Portland seniors ‘blow whistle’ on Medicare privatization plan

Portland area senior citizens and their allies “blew the whistle” on a plan by Congress to privatize Medicare during a noisy downtown rally Aug. 6.

The group — led by the Oregon Alliance for Retired Americans (ARA) — gathered at the front steps of the Marriott Hotel on Southwest Naito Parkway. Their target: Oregon U.S. Senators Ron Wyden and Gordon Smith, and Medicare Administrator Thomas Scully. The three were at the hotel to address a group of health care administrators, doctors and nurses on the proposed changes to Medicare.

Both the House and Senate versions of the Medicare prescription drug bill (HR 1 and S1) would turn over a fixed pot of money to private insurers, who would determine the specifics of the Medicare benefits for prescription drugs.

According to the Oregon AFL-CIO’s analysis, the pending legislation will do nothing to reduce costs and, by converting from a single payer to multiple payers, will undercut the government’s ability to negotiate the best price for prescription drugs, as it does now with its bulk purchases for Veterans Administration hospitals.

“Medicare is a one-size-fits-all, single-payer system,” Scully told the Portland forum, ignoring the fact that both Medicaid and Medicare deliver more health care for the dollar than private insurance plans.

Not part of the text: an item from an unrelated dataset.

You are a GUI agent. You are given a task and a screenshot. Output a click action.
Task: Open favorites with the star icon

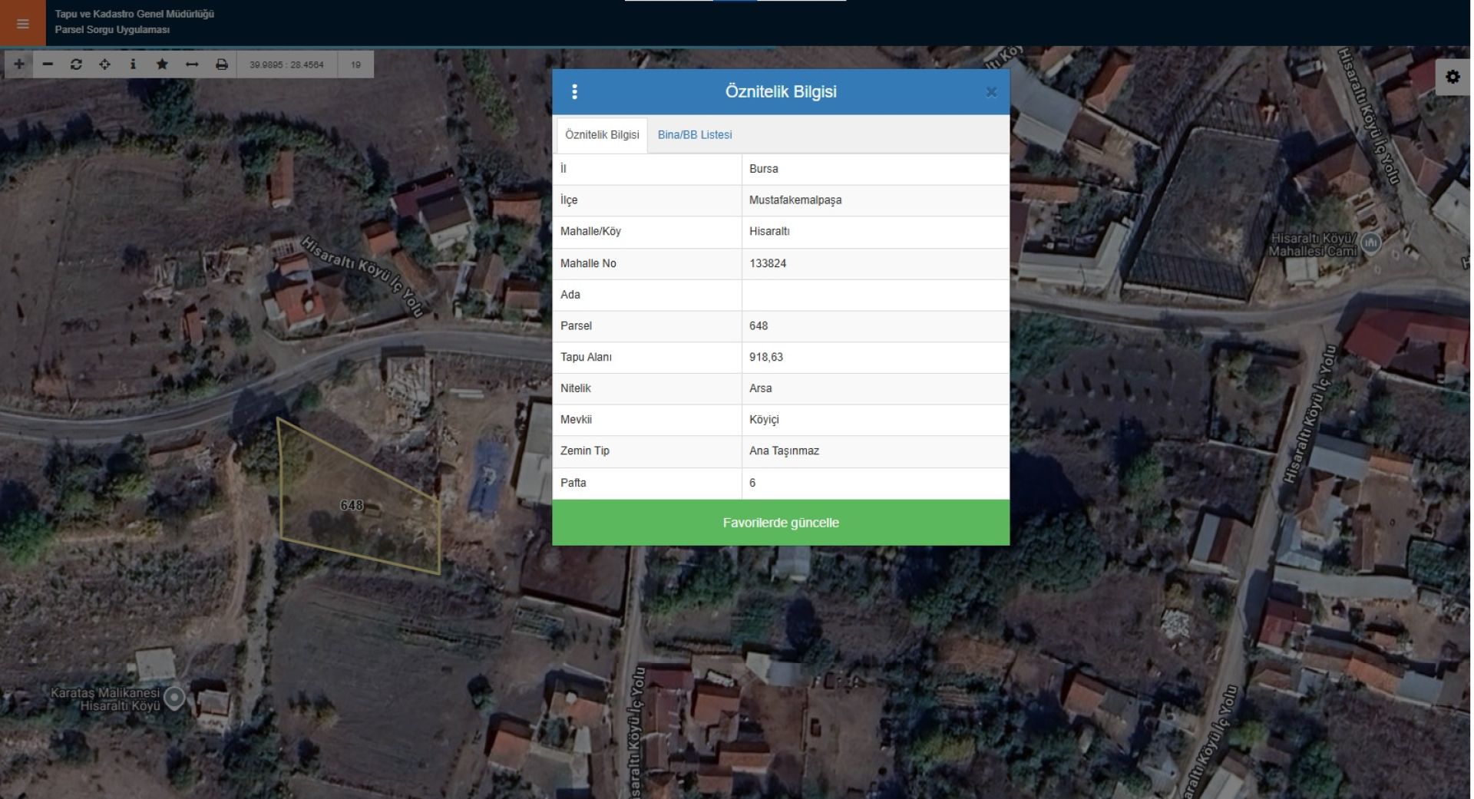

Scully, whose official title is administrator of the Centers for Medicare and Medicaid Services, added: “We try to be the best price-fixers we can be, but that’s no way to run a health care system.”

If not, then what is? the state labor federation asked.

“Turning more of the program over to private insurers was the direction Scully implied in his criticism of the system he was hired to administer,” the AFL-CIO said.

“The Medicare prescription drug bills are a shameful attempt to leave the health of America’s seniors in the hands of profiteering private insurers,” said Dani Pere, Northwest field organizer for the ARA.

And Oregon AFL-CIO Secretary-Treasurer Brad Witt called on Congress “to support a prescription drug benefit that is administered by and through Medicare – one that benefits America’s senior citizens and not pharmaceutical companies.”

The Portland rally was part of a national protest against the Medicare drug proposals.

At their first event on July 21, five busloads of Alliance activists attempted to deliver a letter to House Speaker Dennis Hastert, R-Ill., but were met by police in riot gear.

In Phoenix July 23, five senior activists were arrested when they refused to leave the office of Republican Senator John Kyl after the senator’s staff would not meet with them to discuss his efforts to privatize Medicare.

As part of the campaign, the Alliance is is providing a toll-free number – 1-800-511-3802 – for retirees to call their senators and representatives to urge them not to privatize Medicare and to retain existing employer-provided drug benefits.